Es ist schwer zu sagen, was den politischen Mainstream in Deutschland stärker prägt – Beispiele innerer (Selbst-)Disziplin wie die „Brandmauer“ oder im Gegenteil interne Konflikte, die in ihrer Logik überparteiliche Interessen widerspiegeln.
Das Hauptinteresse der derzeitigen Bundesregierung besteht darin, bis zum Ende der Legislaturperiode im Amt zu bleiben. Trotz eines wachsenden Reformbedarfs sind von der Regierung unter Führung von Friedrich Merz keine weitreichenden Reformen zu erwarten. Der schwarz-rote Koalition fehlen dafür sowohl die politischen als auch die reputativen Ressourcen. Die wirtschaftliche Lage der Bundesrepublik ist angespannt, doch die in den vergangenen Jahrzehnten aufgebaute Resilienz dürfte es ermöglichen, zumindest bis zum Ende des Jahrzehnts durchzuhalten.

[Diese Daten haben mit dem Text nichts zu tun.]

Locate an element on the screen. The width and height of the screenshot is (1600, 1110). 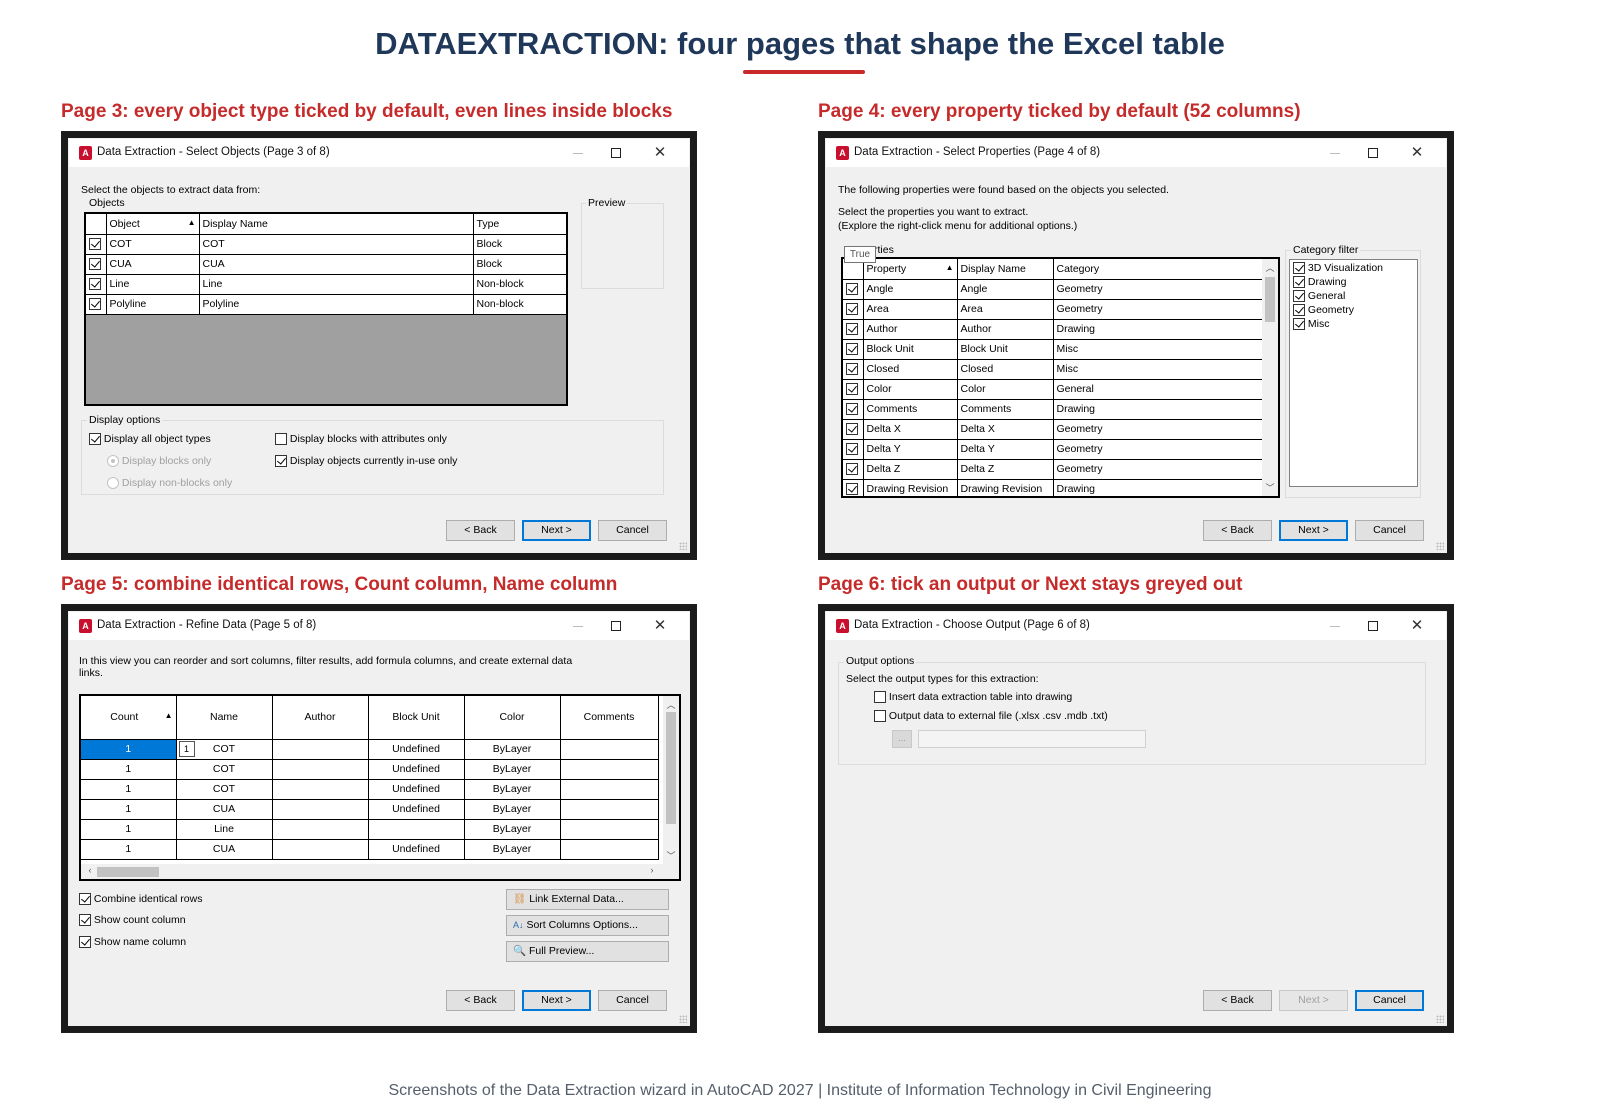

Vor dem Hintergrund dieser Krisenerscheinungen wächst jedoch die Popularität oppositioneller politischer Kräfte. Auf gesamtstaatlicher Ebene gelingt es bislang noch, diese Tendenz einzudämmen, doch auf kommunaler und Länderebene werden seit Langem Warnsignale sichtbar. Selbst eine begrenzte Übertragung politischer Verantwortung an Parteien wie die AfD, das BSW oder teilweise auch an die Linkspartei würde einen Übergang von eher konsensorientierten Mainstream-Debatten hin zu einer substanziellen Auseinandersetzung über die deutsche Politik bedeuten.
Die Spannungen zwischen Lars Klingbeil, Katherina Reiche und Friedrich Merz sind dabei weniger als echte Debatte über die Zukunft der deutschen Wirtschaft relevant, sondern vielmehr als Indikator für den hohen Stellenwert eines parteiübergreifenden Konsenses – trotz formaler ideologischer Unterschiede und konkreter Umstände. In dieser Logik erscheint es für Merz sinnvoller, den loyalen Koalitionspartner zu schützen, als sich von einer in parteipolitischen Debatten verstrickten Reiche treiben zu lassen.